(Collected data)
::::

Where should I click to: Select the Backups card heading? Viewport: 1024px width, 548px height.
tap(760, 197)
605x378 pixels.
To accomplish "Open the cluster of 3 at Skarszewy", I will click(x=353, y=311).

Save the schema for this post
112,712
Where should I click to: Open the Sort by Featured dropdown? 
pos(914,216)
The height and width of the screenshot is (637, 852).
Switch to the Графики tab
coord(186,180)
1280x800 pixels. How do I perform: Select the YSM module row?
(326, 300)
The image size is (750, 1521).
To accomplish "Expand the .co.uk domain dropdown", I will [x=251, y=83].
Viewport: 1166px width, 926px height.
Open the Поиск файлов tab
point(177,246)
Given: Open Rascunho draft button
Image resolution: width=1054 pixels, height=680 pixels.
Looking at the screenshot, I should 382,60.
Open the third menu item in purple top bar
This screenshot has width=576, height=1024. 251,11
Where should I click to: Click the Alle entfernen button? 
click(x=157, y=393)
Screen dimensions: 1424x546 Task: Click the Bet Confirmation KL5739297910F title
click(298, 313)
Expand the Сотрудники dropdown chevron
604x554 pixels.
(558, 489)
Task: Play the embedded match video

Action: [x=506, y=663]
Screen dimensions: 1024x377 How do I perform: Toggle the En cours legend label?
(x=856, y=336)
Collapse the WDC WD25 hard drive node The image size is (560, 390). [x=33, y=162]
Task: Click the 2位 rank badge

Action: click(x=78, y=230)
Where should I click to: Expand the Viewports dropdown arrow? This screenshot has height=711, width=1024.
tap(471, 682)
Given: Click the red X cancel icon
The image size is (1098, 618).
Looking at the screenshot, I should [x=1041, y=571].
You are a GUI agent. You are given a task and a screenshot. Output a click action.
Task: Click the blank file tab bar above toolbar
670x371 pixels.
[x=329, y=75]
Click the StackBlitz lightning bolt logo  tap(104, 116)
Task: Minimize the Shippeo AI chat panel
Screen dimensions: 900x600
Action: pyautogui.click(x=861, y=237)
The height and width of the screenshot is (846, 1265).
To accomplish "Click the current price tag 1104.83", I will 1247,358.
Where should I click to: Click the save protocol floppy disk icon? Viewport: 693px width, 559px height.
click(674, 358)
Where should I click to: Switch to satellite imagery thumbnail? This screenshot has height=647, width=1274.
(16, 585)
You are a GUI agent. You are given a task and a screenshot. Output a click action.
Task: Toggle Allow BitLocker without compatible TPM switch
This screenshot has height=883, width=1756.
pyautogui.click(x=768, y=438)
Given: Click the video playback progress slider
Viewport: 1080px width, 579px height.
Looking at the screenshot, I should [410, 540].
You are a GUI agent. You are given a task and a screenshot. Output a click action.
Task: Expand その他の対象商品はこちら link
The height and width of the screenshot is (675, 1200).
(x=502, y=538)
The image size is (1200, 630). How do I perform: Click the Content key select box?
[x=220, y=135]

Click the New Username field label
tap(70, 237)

::::

> [EXERCISE AIM]:
Repeat every entry exactly, please.

> [WORKED SOLUTION]:
Where should I click to: Select the Backups card heading? Viewport: 1024px width, 548px height.
tap(760, 197)
605x378 pixels.
To accomplish "Open the cluster of 3 at Skarszewy", I will click(x=353, y=311).

Save the schema for this post
112,712
Where should I click to: Open the Sort by Featured dropdown? 
pos(914,216)
The height and width of the screenshot is (637, 852).
Switch to the Графики tab
coord(186,180)
1280x800 pixels. How do I perform: Select the YSM module row?
(326, 300)
The image size is (750, 1521).
To accomplish "Expand the .co.uk domain dropdown", I will [x=251, y=83].
Viewport: 1166px width, 926px height.
Open the Поиск файлов tab
point(177,246)
Given: Open Rascunho draft button
Image resolution: width=1054 pixels, height=680 pixels.
Looking at the screenshot, I should 382,60.
Open the third menu item in purple top bar
This screenshot has width=576, height=1024. 251,11
Where should I click to: Click the Alle entfernen button? 
click(x=157, y=393)
Screen dimensions: 1424x546 Task: Click the Bet Confirmation KL5739297910F title
click(298, 313)
Expand the Сотрудники dropdown chevron
604x554 pixels.
(558, 489)
Task: Play the embedded match video

Action: [x=506, y=663]
Screen dimensions: 1024x377 How do I perform: Toggle the En cours legend label?
(x=856, y=336)
Collapse the WDC WD25 hard drive node The image size is (560, 390). [x=33, y=162]
Task: Click the 2位 rank badge

Action: click(x=78, y=230)
Where should I click to: Expand the Viewports dropdown arrow? This screenshot has height=711, width=1024.
tap(471, 682)
Given: Click the red X cancel icon
The image size is (1098, 618).
Looking at the screenshot, I should [x=1041, y=571].
You are a GUI agent. You are given a task and a screenshot. Output a click action.
Task: Click the blank file tab bar above toolbar
670x371 pixels.
[x=329, y=75]
Click the StackBlitz lightning bolt logo  tap(104, 116)
Task: Minimize the Shippeo AI chat panel
Screen dimensions: 900x600
Action: pyautogui.click(x=861, y=237)
The height and width of the screenshot is (846, 1265).
To accomplish "Click the current price tag 1104.83", I will 1247,358.
Where should I click to: Click the save protocol floppy disk icon? Viewport: 693px width, 559px height.
click(674, 358)
Where should I click to: Switch to satellite imagery thumbnail? This screenshot has height=647, width=1274.
(16, 585)
You are a GUI agent. You are given a task and a screenshot. Output a click action.
Task: Toggle Allow BitLocker without compatible TPM switch
This screenshot has height=883, width=1756.
pyautogui.click(x=768, y=438)
Given: Click the video playback progress slider
Viewport: 1080px width, 579px height.
Looking at the screenshot, I should [410, 540].
You are a GUI agent. You are given a task and a screenshot. Output a click action.
Task: Expand その他の対象商品はこちら link
The height and width of the screenshot is (675, 1200).
(x=502, y=538)
The image size is (1200, 630). How do I perform: Click the Content key select box?
[x=220, y=135]

Click the New Username field label
tap(70, 237)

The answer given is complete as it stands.